_Exercise aim_
List each of the rows below that contains the string "page", copying every such line in full.

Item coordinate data
☆ ☆ ☆

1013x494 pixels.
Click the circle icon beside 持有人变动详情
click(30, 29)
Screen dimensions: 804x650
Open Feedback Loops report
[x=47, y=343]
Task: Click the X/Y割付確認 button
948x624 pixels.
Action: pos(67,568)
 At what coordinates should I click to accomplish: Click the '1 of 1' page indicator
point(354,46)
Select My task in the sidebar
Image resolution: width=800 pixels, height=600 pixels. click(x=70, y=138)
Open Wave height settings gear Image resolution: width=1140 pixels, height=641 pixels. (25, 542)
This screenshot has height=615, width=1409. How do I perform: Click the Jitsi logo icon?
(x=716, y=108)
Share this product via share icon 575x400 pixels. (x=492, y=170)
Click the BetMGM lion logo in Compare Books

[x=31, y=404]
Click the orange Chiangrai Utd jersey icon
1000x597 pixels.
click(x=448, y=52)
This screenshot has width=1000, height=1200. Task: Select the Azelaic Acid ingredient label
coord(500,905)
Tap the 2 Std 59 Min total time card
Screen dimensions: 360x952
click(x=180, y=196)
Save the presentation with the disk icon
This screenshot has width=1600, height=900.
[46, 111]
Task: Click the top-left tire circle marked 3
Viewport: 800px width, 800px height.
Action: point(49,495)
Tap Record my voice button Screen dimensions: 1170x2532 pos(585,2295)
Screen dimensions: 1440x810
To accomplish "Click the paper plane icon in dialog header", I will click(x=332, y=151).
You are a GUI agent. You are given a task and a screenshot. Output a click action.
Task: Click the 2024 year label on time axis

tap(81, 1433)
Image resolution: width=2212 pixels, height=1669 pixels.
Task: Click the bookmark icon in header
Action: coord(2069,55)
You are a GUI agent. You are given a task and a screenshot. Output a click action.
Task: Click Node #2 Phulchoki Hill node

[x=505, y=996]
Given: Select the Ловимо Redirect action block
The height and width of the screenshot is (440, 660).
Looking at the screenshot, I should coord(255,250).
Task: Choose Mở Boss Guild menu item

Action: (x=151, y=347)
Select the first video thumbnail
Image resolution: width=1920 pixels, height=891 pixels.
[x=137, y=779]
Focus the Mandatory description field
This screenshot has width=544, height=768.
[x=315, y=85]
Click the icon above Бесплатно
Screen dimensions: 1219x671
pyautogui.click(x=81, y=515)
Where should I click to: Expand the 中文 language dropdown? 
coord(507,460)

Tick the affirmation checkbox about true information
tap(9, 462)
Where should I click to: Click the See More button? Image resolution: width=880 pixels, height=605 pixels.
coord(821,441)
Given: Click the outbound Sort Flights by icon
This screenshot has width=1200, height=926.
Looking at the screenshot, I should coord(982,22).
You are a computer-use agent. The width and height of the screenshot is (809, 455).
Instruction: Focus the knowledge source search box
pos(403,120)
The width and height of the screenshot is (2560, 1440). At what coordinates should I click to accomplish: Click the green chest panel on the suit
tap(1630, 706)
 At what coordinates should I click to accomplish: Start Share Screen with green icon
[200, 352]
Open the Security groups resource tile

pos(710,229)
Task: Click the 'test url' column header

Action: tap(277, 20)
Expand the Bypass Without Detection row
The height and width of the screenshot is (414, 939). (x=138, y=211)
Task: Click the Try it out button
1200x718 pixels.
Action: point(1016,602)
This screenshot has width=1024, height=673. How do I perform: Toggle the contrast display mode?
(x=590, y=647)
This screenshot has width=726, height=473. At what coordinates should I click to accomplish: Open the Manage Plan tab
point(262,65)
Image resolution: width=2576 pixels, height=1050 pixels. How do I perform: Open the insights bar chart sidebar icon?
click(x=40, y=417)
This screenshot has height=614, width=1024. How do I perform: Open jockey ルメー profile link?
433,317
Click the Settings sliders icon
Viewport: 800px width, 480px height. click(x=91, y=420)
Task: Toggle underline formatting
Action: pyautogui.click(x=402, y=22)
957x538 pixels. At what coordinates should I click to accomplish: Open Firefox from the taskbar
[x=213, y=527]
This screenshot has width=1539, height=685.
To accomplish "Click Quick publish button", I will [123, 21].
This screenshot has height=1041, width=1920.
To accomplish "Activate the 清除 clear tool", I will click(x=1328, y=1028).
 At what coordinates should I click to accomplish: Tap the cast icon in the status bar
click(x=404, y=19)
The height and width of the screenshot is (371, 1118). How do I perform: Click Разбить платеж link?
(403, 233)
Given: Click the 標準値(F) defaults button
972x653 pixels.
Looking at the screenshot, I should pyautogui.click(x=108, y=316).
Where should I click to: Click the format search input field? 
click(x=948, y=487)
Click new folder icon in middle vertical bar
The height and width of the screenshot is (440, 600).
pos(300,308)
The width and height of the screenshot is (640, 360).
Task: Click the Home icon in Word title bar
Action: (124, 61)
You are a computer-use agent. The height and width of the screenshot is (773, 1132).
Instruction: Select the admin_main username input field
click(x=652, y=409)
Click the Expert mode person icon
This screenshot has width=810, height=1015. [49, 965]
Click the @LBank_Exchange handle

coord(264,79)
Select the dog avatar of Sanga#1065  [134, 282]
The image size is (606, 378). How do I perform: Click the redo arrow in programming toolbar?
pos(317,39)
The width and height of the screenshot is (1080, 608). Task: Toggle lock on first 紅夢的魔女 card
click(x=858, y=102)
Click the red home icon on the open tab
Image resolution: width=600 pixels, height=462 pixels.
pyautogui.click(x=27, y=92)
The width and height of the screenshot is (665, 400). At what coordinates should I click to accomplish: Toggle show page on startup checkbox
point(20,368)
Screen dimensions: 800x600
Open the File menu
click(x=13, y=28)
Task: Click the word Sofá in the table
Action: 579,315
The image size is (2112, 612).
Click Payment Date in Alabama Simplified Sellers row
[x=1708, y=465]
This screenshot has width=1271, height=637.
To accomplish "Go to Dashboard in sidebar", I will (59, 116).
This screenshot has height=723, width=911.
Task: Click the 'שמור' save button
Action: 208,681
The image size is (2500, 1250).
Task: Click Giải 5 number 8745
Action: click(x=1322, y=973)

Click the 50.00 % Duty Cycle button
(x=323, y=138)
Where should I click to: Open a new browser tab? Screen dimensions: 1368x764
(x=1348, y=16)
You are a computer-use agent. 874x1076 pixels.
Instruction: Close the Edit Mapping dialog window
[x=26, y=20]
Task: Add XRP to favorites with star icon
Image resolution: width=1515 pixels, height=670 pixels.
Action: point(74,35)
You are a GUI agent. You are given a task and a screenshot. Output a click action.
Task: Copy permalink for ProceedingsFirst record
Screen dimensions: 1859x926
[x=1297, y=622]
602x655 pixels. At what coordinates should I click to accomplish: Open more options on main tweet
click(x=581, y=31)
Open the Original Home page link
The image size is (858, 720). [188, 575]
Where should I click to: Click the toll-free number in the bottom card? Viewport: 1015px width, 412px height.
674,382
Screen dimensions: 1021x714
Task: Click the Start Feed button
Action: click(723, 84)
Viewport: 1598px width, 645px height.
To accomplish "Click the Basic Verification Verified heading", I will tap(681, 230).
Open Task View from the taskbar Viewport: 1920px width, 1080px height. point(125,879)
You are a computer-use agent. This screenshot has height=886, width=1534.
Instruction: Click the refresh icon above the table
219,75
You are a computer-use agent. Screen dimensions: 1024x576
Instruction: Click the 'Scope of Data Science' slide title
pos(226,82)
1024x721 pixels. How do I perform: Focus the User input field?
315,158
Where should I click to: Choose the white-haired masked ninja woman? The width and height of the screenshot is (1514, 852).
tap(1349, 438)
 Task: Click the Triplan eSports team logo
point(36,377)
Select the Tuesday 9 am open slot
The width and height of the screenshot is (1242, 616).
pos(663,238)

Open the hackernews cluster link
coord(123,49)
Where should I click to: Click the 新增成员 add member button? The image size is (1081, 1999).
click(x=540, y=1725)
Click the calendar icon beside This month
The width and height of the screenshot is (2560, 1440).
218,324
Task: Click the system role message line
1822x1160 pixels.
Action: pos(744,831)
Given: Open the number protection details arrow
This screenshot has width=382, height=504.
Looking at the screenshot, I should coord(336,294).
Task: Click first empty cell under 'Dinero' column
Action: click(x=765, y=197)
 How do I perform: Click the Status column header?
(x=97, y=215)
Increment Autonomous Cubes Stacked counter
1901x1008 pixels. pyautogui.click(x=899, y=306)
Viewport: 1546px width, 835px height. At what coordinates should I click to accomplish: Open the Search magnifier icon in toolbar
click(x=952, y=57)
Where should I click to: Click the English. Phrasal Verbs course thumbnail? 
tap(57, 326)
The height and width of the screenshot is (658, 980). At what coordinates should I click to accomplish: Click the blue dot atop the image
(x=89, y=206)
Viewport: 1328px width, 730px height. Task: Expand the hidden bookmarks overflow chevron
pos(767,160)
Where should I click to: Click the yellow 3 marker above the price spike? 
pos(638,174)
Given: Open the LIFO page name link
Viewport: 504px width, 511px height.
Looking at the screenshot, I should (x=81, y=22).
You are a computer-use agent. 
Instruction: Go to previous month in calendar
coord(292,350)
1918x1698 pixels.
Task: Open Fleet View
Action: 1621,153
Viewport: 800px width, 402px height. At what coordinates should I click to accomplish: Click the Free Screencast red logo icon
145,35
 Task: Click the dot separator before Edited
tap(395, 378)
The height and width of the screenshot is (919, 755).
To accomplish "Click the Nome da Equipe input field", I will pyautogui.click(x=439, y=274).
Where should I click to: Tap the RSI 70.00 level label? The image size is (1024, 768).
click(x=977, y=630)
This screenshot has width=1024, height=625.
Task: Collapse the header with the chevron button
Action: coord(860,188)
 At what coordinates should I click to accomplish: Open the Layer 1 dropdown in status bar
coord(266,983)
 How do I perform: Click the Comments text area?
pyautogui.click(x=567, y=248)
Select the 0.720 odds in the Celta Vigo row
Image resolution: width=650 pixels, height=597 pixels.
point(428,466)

☆ ☆ ☆

_Written solution_
 At what coordinates should I click to accomplish: Click the '1 of 1' page indicator
The width and height of the screenshot is (665, 400). At what coordinates should I click to accomplish: Toggle show page on startup checkbox
Open the Original Home page link
Given: Open the LIFO page name link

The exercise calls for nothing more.